The best cup of coffee I ever had was made by my cousin in London when we were both impoverished students. I was visiting, and to celebrate he sprang for a slim packet of freshly roasted and ground coffee, which he then brewed by putting it in a chipped juge and pouring boiled water over it. After a bit he ran the back of a cold spoon over the surface of the water, as I recall, causing some floating grounds to sink to the bottom. And then he poured. Lovely.

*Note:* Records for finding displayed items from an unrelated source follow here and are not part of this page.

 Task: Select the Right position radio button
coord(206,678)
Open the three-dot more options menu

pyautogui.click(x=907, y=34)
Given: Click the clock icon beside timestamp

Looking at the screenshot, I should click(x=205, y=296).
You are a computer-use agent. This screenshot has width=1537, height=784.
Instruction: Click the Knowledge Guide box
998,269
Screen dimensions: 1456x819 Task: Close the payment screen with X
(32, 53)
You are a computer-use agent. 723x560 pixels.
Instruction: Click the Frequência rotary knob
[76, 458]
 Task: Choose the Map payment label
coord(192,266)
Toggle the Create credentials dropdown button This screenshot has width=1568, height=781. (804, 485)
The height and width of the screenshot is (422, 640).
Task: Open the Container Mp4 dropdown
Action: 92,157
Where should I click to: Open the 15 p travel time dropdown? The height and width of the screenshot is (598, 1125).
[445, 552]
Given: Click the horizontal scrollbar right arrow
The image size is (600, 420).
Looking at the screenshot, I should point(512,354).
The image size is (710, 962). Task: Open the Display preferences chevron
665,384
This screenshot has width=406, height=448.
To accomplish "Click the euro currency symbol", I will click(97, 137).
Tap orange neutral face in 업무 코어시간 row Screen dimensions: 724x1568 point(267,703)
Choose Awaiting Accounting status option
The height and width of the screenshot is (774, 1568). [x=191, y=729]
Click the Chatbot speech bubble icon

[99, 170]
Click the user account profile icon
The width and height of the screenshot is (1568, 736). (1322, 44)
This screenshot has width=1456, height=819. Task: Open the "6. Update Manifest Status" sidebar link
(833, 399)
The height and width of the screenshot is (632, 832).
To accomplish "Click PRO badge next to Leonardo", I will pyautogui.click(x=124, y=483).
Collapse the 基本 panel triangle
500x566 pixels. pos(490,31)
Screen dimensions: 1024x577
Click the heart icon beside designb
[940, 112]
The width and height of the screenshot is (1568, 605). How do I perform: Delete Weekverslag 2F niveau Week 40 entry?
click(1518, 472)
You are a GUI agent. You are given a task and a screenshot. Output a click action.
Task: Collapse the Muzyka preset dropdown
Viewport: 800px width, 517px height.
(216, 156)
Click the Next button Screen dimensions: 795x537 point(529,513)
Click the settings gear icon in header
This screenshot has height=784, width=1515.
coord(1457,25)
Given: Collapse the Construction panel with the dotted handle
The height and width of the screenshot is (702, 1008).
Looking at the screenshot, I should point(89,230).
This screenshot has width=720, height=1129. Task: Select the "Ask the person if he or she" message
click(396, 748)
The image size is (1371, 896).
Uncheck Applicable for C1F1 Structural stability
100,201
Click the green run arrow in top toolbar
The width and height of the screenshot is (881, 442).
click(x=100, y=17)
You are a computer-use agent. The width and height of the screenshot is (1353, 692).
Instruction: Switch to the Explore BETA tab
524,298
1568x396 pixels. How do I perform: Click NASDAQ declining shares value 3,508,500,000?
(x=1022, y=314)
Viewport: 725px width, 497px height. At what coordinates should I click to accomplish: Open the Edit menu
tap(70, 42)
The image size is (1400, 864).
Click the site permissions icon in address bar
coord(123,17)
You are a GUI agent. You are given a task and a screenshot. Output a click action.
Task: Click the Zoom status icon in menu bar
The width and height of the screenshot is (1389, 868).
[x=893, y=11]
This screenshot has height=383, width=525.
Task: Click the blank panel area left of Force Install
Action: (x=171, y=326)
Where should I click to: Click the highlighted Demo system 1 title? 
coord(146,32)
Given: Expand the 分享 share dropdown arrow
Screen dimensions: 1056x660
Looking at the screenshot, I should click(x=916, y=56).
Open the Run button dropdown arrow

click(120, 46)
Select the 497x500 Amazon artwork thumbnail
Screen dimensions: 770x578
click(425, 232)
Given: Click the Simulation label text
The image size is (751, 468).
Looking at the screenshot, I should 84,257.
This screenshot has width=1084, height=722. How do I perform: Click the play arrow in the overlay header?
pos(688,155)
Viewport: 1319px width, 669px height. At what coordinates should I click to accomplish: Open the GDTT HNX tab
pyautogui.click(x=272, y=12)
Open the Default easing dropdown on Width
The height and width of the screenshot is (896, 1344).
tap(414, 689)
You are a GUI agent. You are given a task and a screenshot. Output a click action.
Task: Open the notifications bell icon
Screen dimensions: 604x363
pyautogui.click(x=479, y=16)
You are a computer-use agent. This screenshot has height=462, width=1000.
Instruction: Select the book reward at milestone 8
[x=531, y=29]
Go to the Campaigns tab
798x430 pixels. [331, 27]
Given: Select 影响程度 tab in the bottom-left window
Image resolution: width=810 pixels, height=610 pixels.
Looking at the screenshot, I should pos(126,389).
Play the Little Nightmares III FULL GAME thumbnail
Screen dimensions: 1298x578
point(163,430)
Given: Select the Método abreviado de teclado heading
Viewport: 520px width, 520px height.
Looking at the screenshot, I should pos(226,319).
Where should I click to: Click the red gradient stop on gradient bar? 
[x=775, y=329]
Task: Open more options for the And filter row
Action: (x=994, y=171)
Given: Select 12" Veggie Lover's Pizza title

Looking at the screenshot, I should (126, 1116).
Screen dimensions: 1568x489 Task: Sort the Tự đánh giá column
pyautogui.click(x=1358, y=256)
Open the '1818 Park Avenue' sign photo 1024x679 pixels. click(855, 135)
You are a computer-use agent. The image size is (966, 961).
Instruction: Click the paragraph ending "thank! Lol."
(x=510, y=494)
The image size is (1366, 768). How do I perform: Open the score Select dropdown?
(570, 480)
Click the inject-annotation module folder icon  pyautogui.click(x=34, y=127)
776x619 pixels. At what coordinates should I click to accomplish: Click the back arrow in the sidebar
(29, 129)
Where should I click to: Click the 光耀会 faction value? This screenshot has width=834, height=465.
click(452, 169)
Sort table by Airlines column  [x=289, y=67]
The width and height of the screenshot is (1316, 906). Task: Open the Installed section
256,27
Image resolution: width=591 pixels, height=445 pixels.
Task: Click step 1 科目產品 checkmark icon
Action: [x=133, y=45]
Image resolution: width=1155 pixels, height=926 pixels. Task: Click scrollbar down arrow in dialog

Of course, it was London. We were young. I was on holiday. These things work on the taste buds — and on memory. But the simplicity of it all has stayed with me, elusive, haunting, and a little mocking, as I spent the next umpteen years working my way through one coffee making device after another in search of the perfect brew. Some people give up or don't care: I see them in the morning returning home bleary-eyed with their pressed cardboard trays holding paper cups from Starbucks or Timmy's, and I think $2.07 x 2 x 365 = $1,511.10 p/a. (Well actually, I think: hmm, probably a lot of money.)
Mind you, I've probably spent that much in the intervening years on coffee gear, searching for the perfect brew. I've roasted my own green beans. I've used, and busted, two burr grinders. I've made-do for a whole lot of frantic child-rearing years with canned coffee and your basic drip-and-paper-filter-cum-cone machines. I have a Bialetti 2-cupper that I rarely use sitting icon-like over the stove. And in some cupboard I'm sure I've still got a French press, a Breville espresso machine, a Hario hand grinder, an Aeropress, and more besides. I've even flirted with the idea of giving up the quest and going with something that takes plastic plugs of factory-filled stuff.
I'm not alone in this curious quest, however. Just search for [how to brew the best coffee] and glory in the advice. (Let me know if "cold brewing" works for you.)
I've gone back, though, to pretty close to where I started, thanks to this Globe and Mail article by Chris Nuttall-Smith. I now brew using a simple crockery Hario cone and a Coava Kone permanent steel filter: ground coffee into the filter, water off the boil, pour over. That's it. (The trick is to pour slowly in small amounts.)
Way back at the beginning — and I mean way back, when percolators were still to be seen in the land — there was Chemex, with its paper filters and laboratory-looking glassware. Turns out I could have saved myself a trip or six. Next thing you know, I'll be writing with pencil on paper.